On Sunday night O Eco and Internews launched InfoAmazonia, a journalism network reporting on the Amazon. InfoAmazonia brings important news and environmental maps from the struggling Amazon Rainforest on issues ranging from deforestation to extractive industries to indigenous issues. Using open data to embed stories in contextual maps, InfoAmazonia aims to contribute to the debate for more sustainable development in a region of global importance.
Gustavo Faleiros, Knight International Journalism Fellow of the International Center for Journalists and initiator of InfoAmazonia, presenting the site
The launch comes three days before the official start of the United Nation’s Conference for Sustainable Development Rio+20, where environmental challenges rank top on the agenda. InfoAmazonia was made possible by the Knight International and the Climate and Development Knowledge Network. We partnered with O Eco and Internews to provide site strategy, build, and cartography, as well as to provide trainings on how to use the site’s tools for local journalists.

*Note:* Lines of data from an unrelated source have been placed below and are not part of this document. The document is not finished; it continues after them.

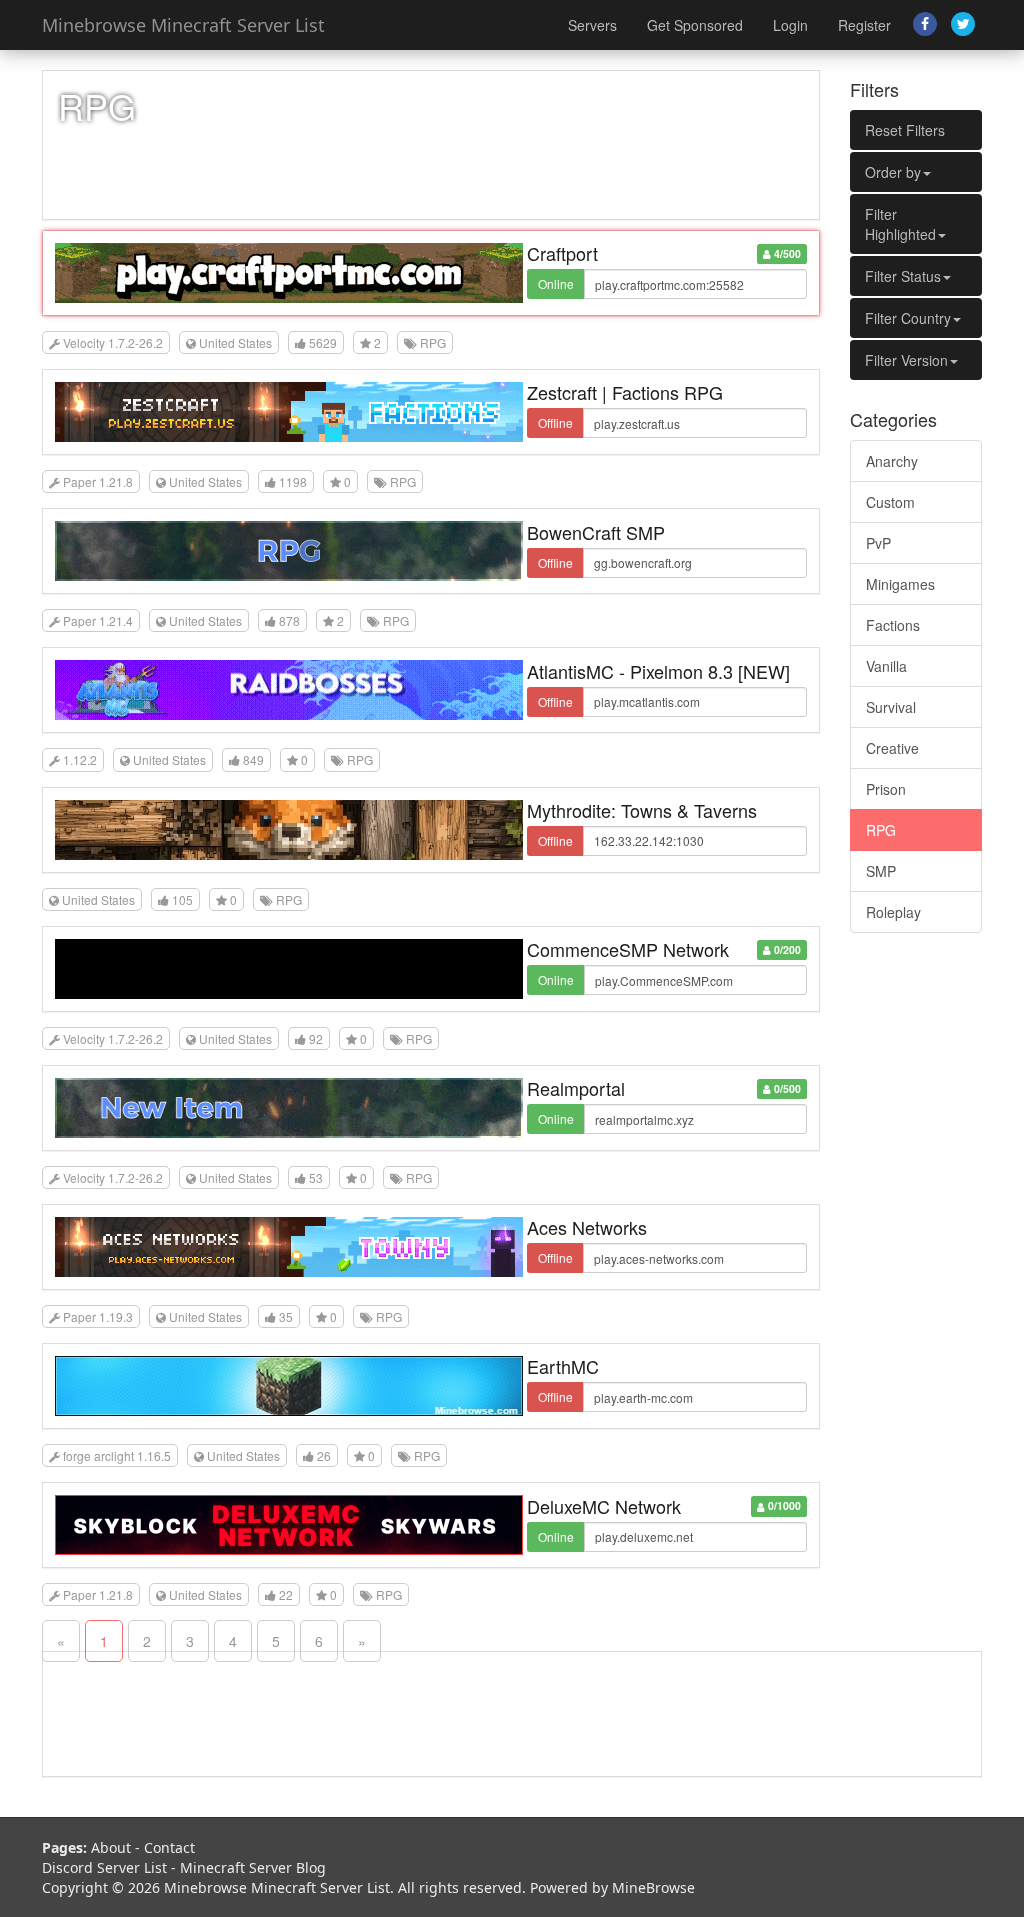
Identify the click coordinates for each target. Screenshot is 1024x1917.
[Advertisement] (916, 1253)
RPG (881, 830)
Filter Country (908, 318)
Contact (169, 1847)
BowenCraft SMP (596, 532)
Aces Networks (587, 1227)
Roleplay (893, 912)
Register (864, 25)
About (111, 1847)
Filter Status (903, 276)
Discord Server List (104, 1867)
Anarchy (892, 461)
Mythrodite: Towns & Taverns (642, 810)
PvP (878, 543)
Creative (892, 748)
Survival (891, 707)
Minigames (900, 584)
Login (790, 25)
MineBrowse (653, 1887)
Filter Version (906, 360)
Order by (893, 172)
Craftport (562, 253)
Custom (890, 502)
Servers (592, 25)
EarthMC (563, 1366)
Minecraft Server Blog (253, 1867)
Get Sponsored (695, 25)
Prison (886, 789)
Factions (893, 625)
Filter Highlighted (900, 224)
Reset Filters (905, 130)
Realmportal (576, 1088)
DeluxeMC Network (604, 1506)
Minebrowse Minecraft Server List (183, 25)
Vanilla (886, 666)
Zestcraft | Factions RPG (625, 392)
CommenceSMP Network (628, 949)
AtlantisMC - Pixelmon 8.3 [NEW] (658, 671)
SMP (881, 871)
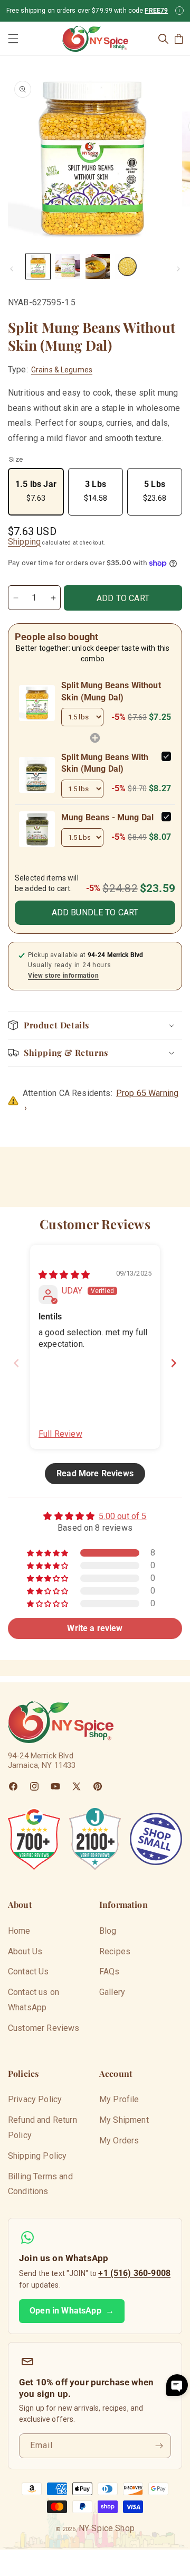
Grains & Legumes (61, 370)
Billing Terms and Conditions (40, 2184)
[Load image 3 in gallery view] (98, 266)
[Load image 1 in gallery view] (38, 266)
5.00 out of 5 (122, 1516)
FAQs (109, 1971)
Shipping (24, 542)
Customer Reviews (44, 2028)
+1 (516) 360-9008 (134, 2273)
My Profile (119, 2099)
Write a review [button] (94, 1628)
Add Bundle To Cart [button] (95, 912)
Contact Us (28, 1971)
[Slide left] (11, 268)
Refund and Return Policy (42, 2127)
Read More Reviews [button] (95, 1473)
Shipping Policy (37, 2156)
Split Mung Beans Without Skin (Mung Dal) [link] (111, 691)
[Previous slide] (16, 1363)
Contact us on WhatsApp (33, 1999)
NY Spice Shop (107, 2528)
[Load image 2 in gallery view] (67, 266)
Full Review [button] (60, 1434)
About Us (25, 1951)
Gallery (112, 1992)
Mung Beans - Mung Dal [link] (107, 817)
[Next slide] (173, 1363)
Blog (108, 1931)
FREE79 (156, 10)
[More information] (179, 10)
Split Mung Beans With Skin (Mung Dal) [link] (104, 763)
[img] (64, 1275)
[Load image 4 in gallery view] (127, 266)
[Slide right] (178, 268)
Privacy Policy (35, 2099)
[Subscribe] (158, 2445)
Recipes (114, 1951)
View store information (63, 975)
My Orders (119, 2140)
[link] (37, 703)
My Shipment (124, 2120)
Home (19, 1931)
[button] (13, 38)
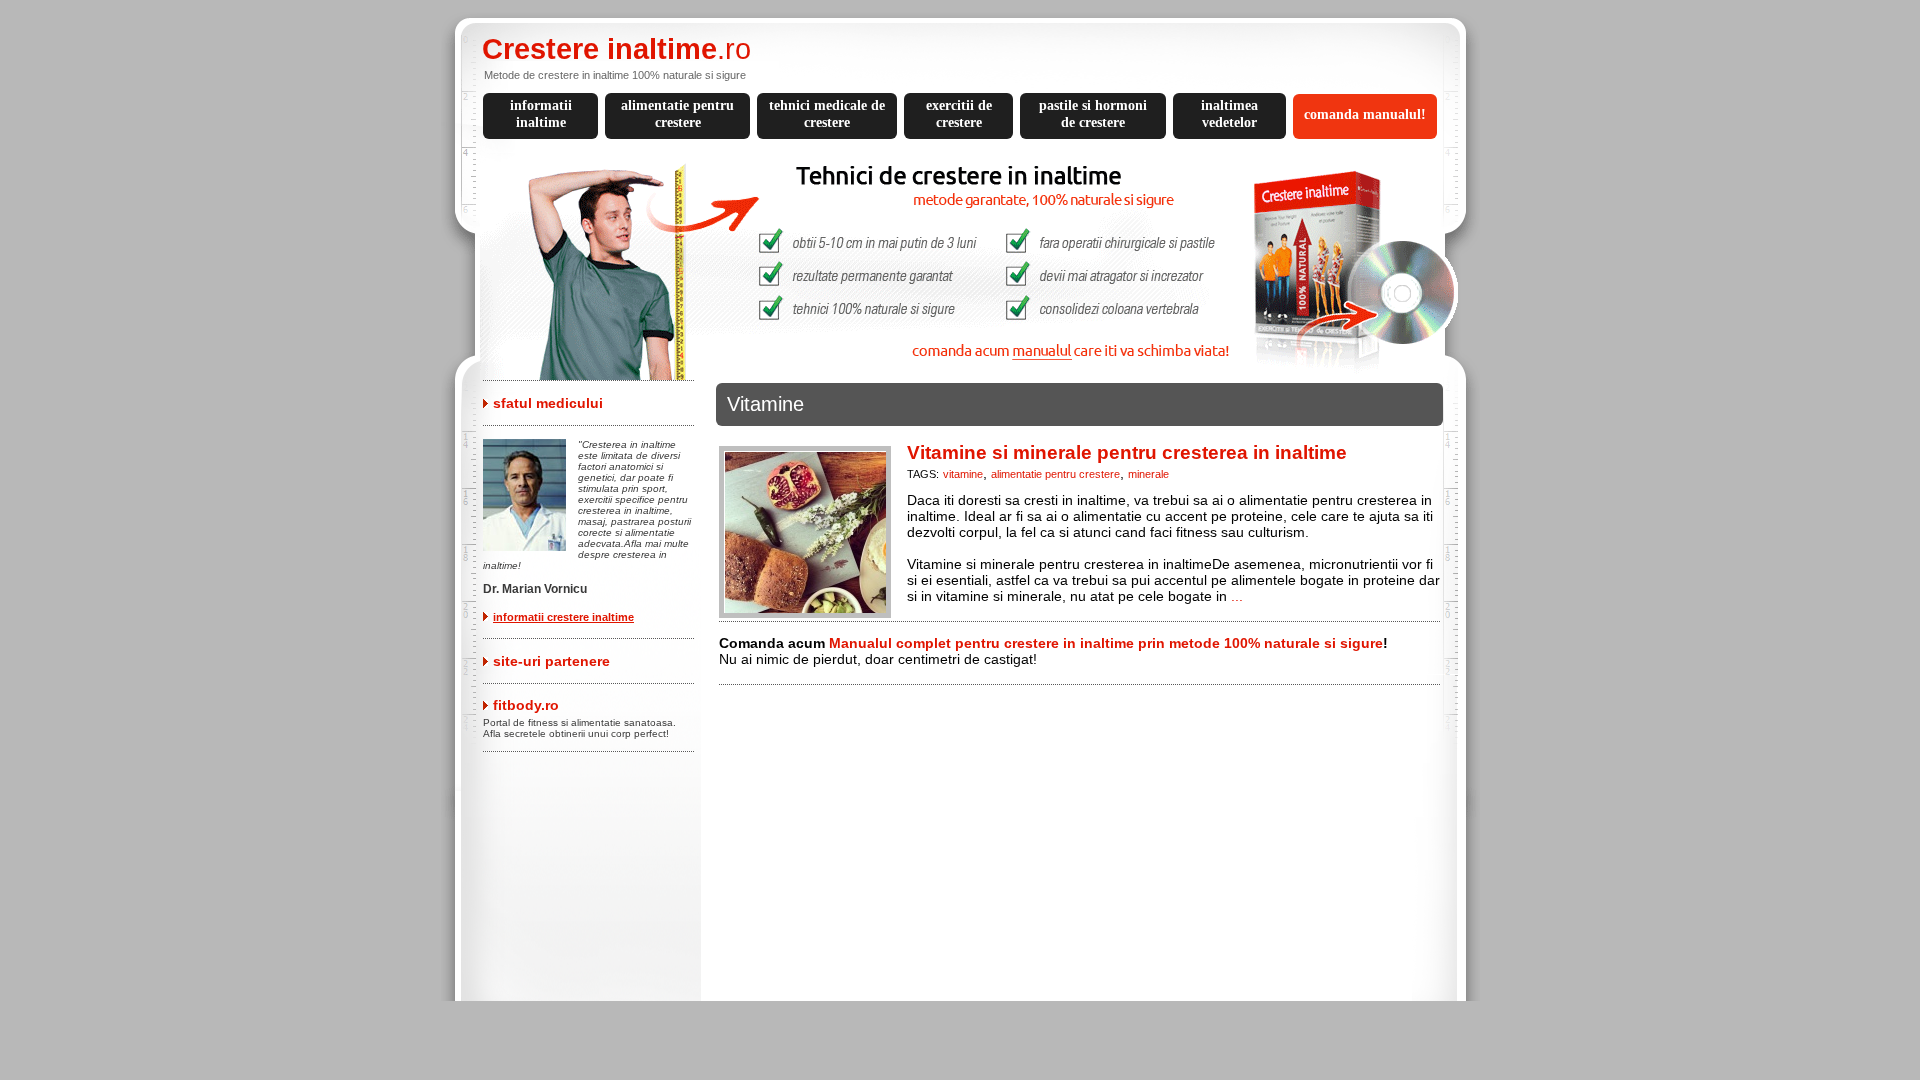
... (1237, 596)
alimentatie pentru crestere (677, 114)
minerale (1148, 474)
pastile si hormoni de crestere (1093, 114)
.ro (616, 49)
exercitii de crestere (959, 114)
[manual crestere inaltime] (968, 375)
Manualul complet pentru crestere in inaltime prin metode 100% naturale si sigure (1106, 643)
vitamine (963, 474)
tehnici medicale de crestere (827, 114)
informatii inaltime (541, 114)
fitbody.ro (526, 705)
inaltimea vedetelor (1229, 114)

The site presents the latest news articles on a map above the fold. News can be browsed in Portuguese, Spanish, and English, reflecting the fact that the Amazon spreads across nine South American countries and is of global interest. The map presents all articles on InfoAmazonia, and selecting a story opens it in the sidebar. The map offers three layers to add critical context to the story, with high resolution geographic data on cities, roads, infrastructure, deforestation, forest fires, oil wells, and mining concessions. Right above the map, news can be filtered by the main contributor sources involved in InfoAmazonia and by news submitted by readers. Right under the map, articles can be browsed in reverse chronological order. All articles, including the map, can be embedded just like a Youtube video.
Here’s a look at the frontpage with news featured above the fold, showing the top news story situated on the map.
A look at deforestation showing forest height (green), long term (yellow hatches) and recent deforestation (yellow areas), and major infrastructure locations playing a role in driving forest destruction.
Expanded legends explain each element on the map in detail and list sources.
This map of fires reveals how fires generally occur in areas with the highest rates of deforestation. The heat map indicates fire frequency, with red dots showing fire events in May and the yellow dots showing major fires in the past 12 years.
Oil wells and extraction of minerals represent environmental risks in themselves and open the forest to further exploration. Mining concessions are currently conflicting with protected areas, as you can see in this map. The bright green areas are protected areas, the teal blue squares are concessions for mining research, and darker blue areas are exploration and actual extraction concessions.
Anybody can submit
InfoAmazonia calls on its readers and citizen journalists to submit links to related original stories. We use a simple Google form that drops submissions into a spreadsheet, where InfoAmazonia editors review submissions and push them live.
Use the data
A goal of InfoAmazonia is to propagate the use of data to discover and contextualize news stories. Particularly with Brazil opening its data troves, a wealth of data has become available that journalists can fully tap into. InfoAmazonia’s maps use data from Instituto Brasileiro de Geografia e Estatística (IBGE), NASA, Departamento Nacional de Produção Mineral (DNPM), Ministério da Ciência e Tecnologia Brasil, Ministério dos Transportes Brasil, ImazonGeo, and OpenStreetMap. All datasets are listed and linked from the site for convenient access to important datasets.
To help get journalists started working with geographic data, we hosted a training together with Internews, Knight International Center for Journalism and O Eco last weekend here in Rio de Janiero.
Journalist training on geo tools at iBase in Rio de Janeiro on Sunday.
Built with Jekyll and MapBox maps
While the site is highly interactive, we used the Jekyll site generator to avoid expensive dependencies on databases or dynamically server side generated pages. All content is managed in Google spreadsheets, converted to GeoJSON, and built client side. All maps are built with TileMill and hosted on MapBox hosting.